[EXERCISE DETAILS]
Copy out every line below that contains the word "icon".

[MATERIAL]
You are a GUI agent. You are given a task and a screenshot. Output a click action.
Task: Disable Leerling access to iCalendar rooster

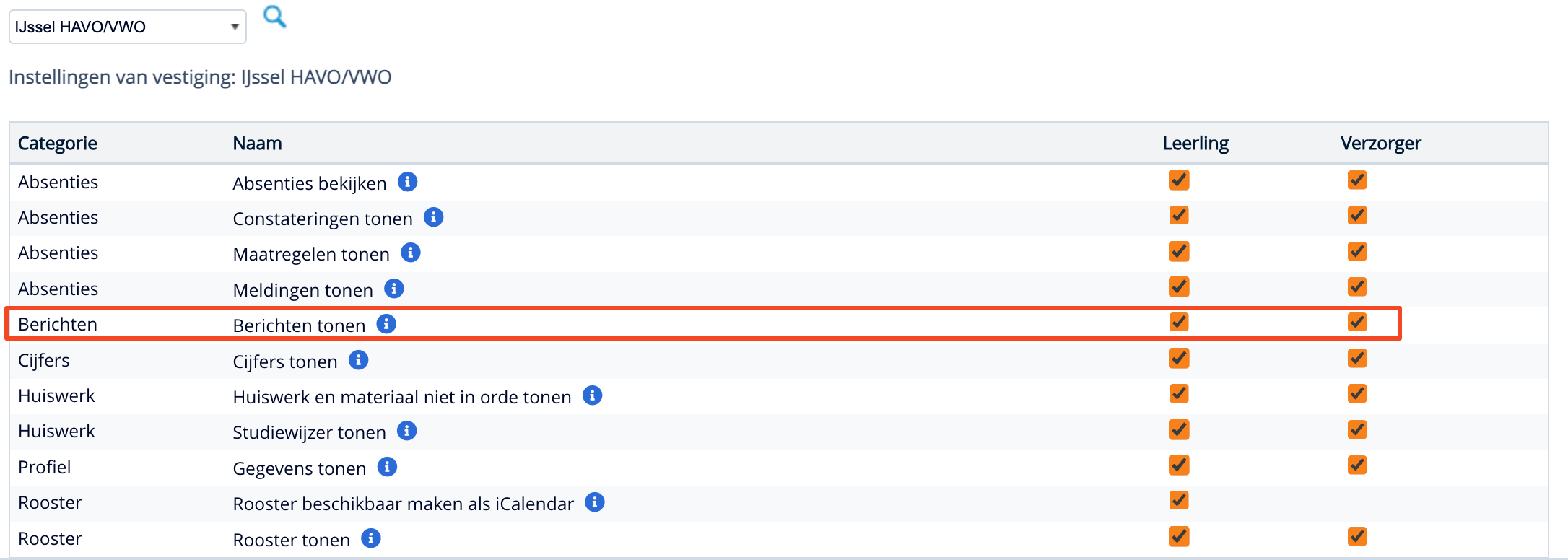pyautogui.click(x=1179, y=500)
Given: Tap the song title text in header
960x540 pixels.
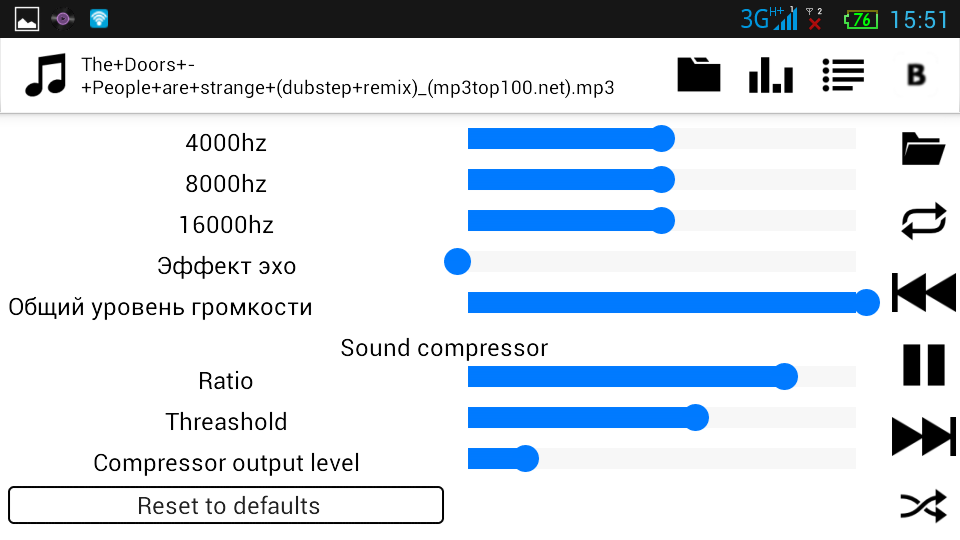Looking at the screenshot, I should pos(347,76).
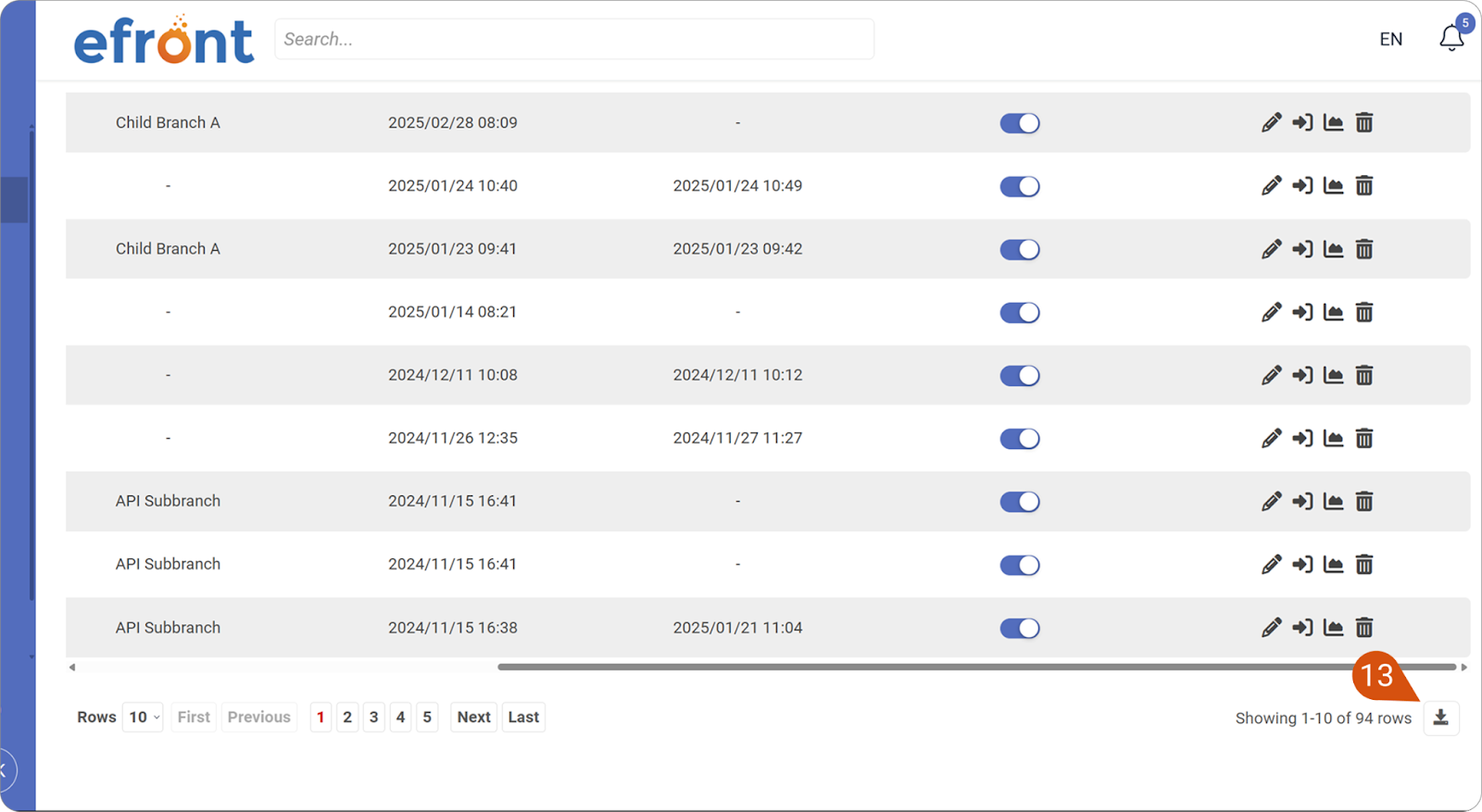1482x812 pixels.
Task: Open reports chart icon for 2025/01/23 09:41 row
Action: [x=1333, y=249]
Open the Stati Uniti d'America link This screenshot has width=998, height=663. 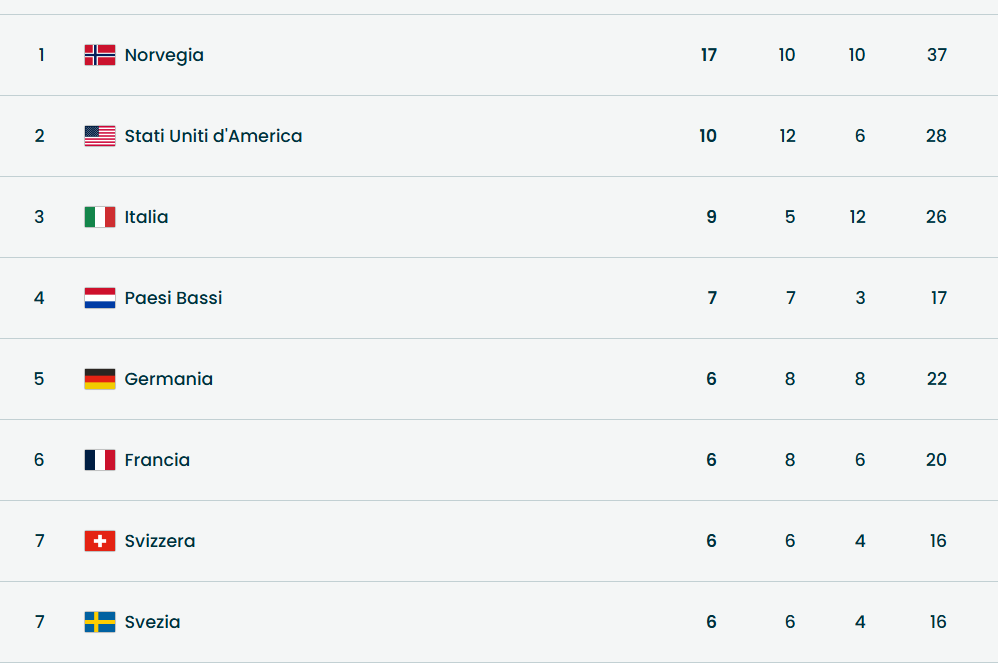(213, 136)
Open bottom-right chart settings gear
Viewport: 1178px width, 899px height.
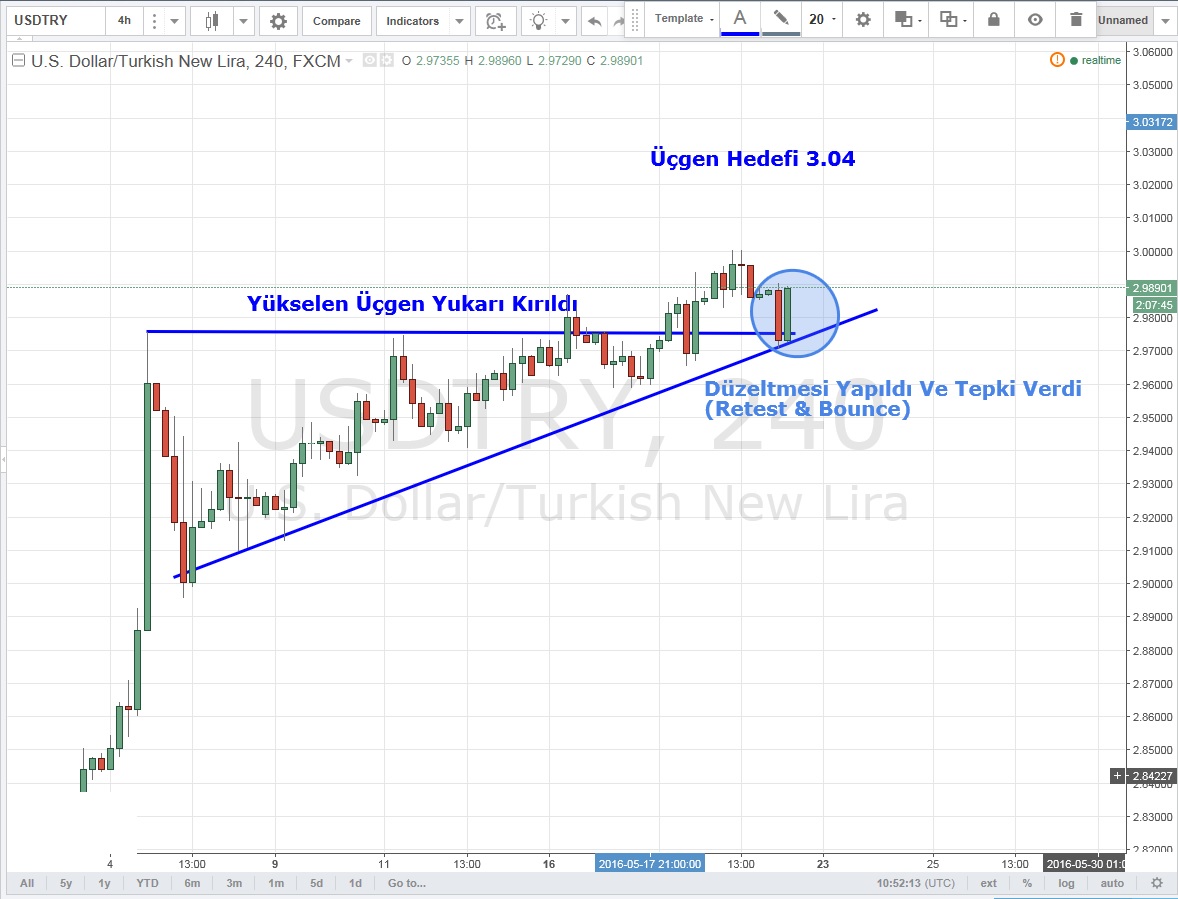coord(1156,883)
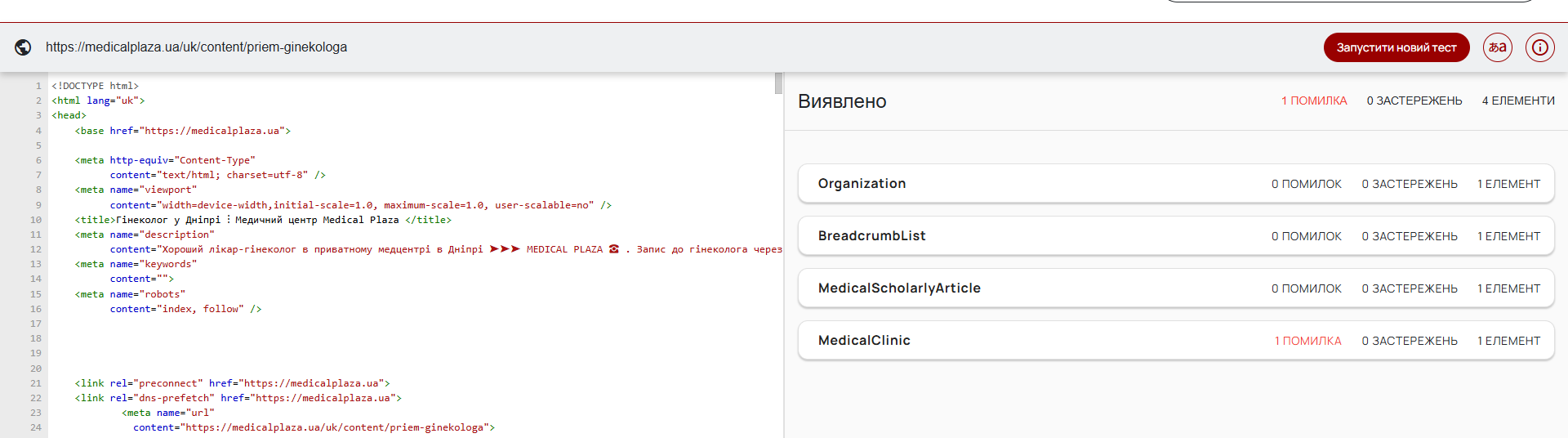Click line number 10 in code gutter
This screenshot has height=438, width=1568.
36,220
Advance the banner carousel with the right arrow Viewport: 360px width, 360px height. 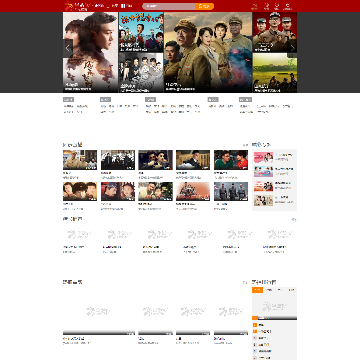[x=292, y=48]
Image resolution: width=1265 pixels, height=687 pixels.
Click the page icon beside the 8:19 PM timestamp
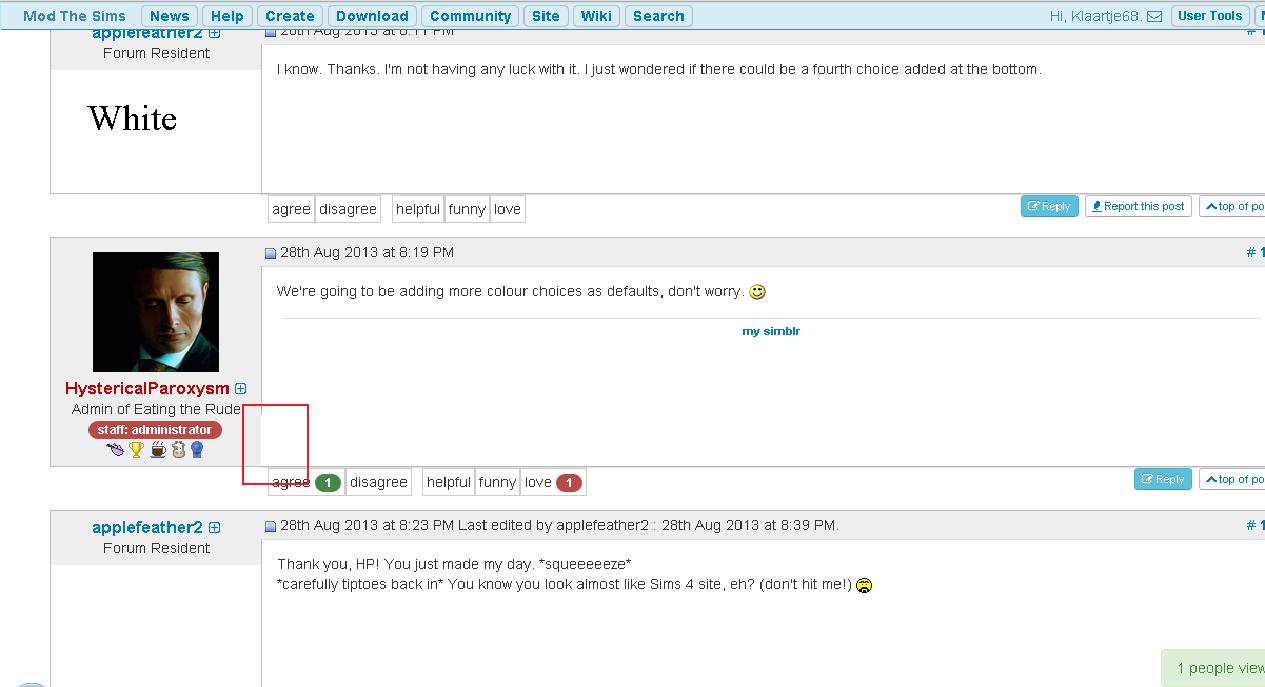[x=268, y=252]
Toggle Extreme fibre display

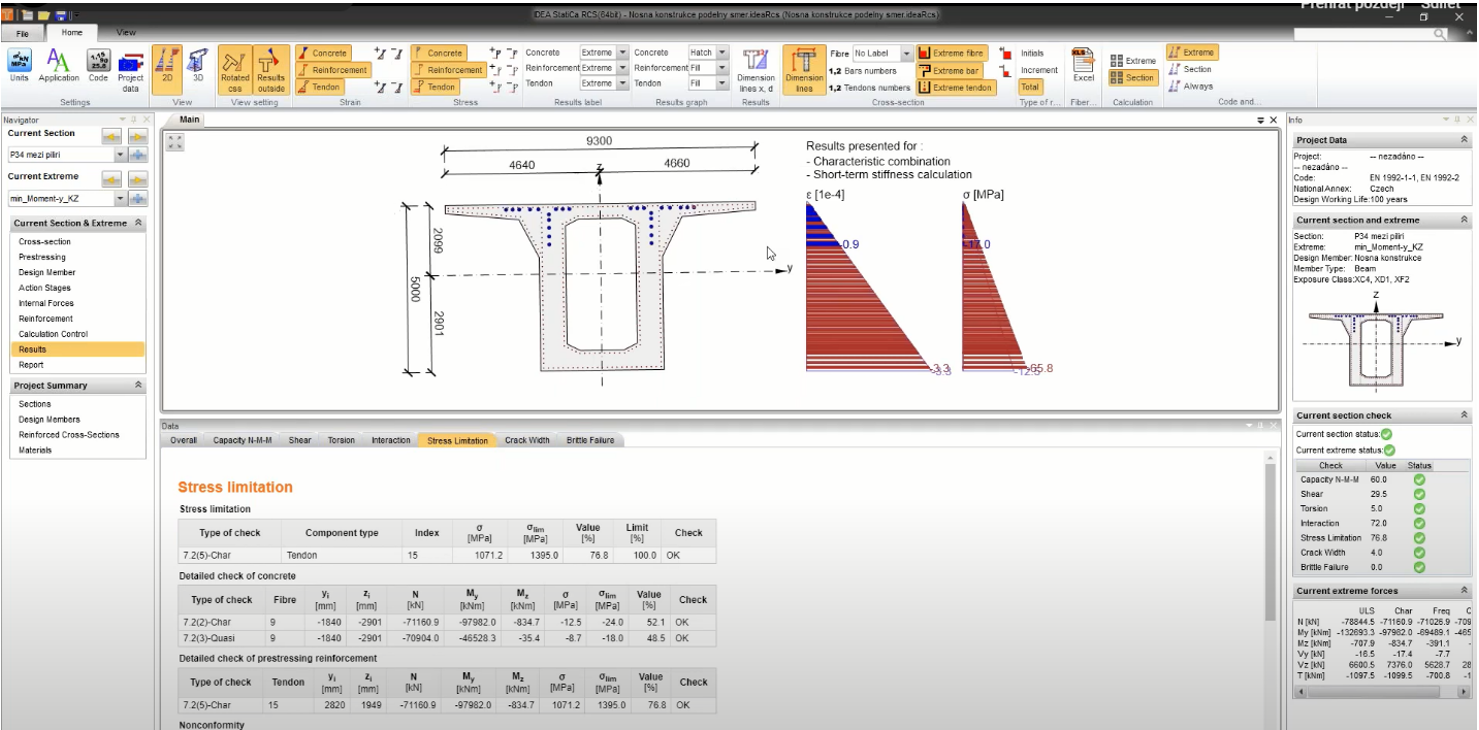click(x=952, y=53)
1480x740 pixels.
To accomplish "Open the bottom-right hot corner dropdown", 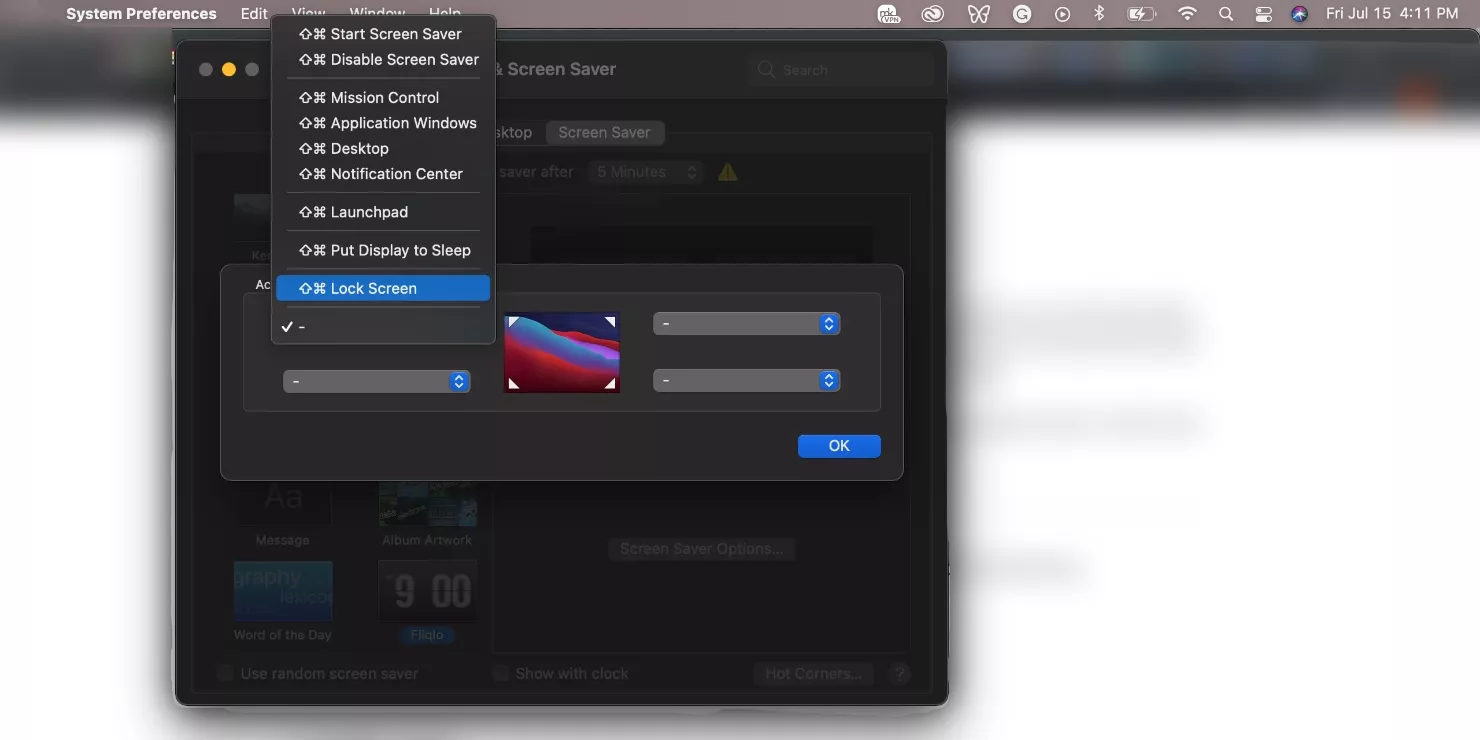I will click(x=746, y=380).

[EXERCISE RESULT]
Task: Open reports chart icon for 2025/01/23 09:41 row
Click the page icon beside the 8:19 PM timestamp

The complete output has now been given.